Still, he isn’t the first president to embarrass himself when trying to jump on the sports bandwagon.
As with the infamous “covfefe” and “Obama Netflix” incidents, the president’s detractors quickly argued that his now-deleted tweet is proof he isn’t fit to inhabit the White House.
His critics hastily constructed an argument based on an interesting piece of logic. Since Trump doesn’t even understand a basic fact about Midwestern geography, he must not really care about the Kansans and Missourians who live there – and delivered him 16 electoral votes in 2016 [NYT].
Perhaps this is a valid argument. Trump’s grasp of American geography is so poor that you could plausibly argue he doesn’t care about anywhere in the U.S. outside of New York and California (and maybe Florida).

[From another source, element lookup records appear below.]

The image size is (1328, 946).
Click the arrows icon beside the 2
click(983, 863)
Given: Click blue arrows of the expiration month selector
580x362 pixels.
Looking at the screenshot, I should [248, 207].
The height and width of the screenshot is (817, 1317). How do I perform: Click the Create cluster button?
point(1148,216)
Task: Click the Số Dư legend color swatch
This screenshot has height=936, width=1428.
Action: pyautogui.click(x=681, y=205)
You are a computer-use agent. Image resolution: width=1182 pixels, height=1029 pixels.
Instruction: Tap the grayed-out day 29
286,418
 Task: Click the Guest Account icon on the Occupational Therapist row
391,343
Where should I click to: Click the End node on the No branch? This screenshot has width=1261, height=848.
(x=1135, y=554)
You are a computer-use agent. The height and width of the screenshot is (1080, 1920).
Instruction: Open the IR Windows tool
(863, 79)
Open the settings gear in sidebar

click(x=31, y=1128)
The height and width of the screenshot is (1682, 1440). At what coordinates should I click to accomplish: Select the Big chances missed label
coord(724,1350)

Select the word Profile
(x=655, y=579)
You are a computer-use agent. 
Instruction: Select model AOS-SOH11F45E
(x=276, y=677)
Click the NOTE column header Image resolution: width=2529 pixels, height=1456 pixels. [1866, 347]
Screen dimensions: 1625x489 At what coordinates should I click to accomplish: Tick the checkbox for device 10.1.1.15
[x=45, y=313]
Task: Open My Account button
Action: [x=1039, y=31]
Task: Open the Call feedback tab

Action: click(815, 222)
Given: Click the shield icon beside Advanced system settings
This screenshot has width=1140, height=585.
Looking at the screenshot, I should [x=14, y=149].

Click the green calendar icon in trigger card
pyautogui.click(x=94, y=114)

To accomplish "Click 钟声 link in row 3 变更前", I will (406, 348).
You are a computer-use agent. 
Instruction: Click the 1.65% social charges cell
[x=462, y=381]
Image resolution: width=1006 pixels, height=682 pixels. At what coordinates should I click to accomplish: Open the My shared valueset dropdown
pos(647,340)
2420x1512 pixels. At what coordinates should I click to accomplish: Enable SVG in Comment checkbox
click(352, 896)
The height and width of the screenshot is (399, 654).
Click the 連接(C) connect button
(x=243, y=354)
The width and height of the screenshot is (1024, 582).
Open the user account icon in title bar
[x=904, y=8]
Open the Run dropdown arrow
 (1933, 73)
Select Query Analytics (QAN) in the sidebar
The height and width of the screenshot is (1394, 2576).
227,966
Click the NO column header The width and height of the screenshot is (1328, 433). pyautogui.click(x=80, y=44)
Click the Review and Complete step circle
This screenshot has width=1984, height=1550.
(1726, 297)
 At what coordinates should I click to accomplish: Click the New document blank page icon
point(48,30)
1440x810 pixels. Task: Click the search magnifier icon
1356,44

Back in October, he boasted about building a wall with Mexico across the Coloradan border [The Guardian]. Of course, Colorado is 370 miles from the U.S.-Mexico border [The Independent], so I don’t know how that would work out in practice. I also don’t know if I’d ever let Trump drive or fly me anywhere.
To be fair to Donald “I have the best geography” Trump, he isn’t the first sitting U.S. president to embarrass himself while talking about sports.
Most modern presidents have tried to steal popularity from decorated athletes at one point or another [Washington Post]. And many have humiliated themselves in the process, much like the Donald.
In November 2008, then-President George W. Bush welcomed Arizona State’s track and field teams to the White House [NBC]. Innocent enough – until he posed for a photo in which he pulled a hand gesture known as “The Shocker” [Deadspin].
Even media-heartthrob Barack Obama made a fool of himself after Super Bowl XLIX. At a White House ceremony honoring the New England Patriots, Obama made a joke about the “Deflategate” scandal [The Hill] that, predictably enough, fell very flat with its audience.
Especially Rob Gronkowski:
So no, don’t trust Trump to navigate if he invites you on any cross-country road trips. But don’t act like his superficial pretending-to-like-sports shtick is anything unusual. Presidents have been doing it – and embarrassing themselves – for decades.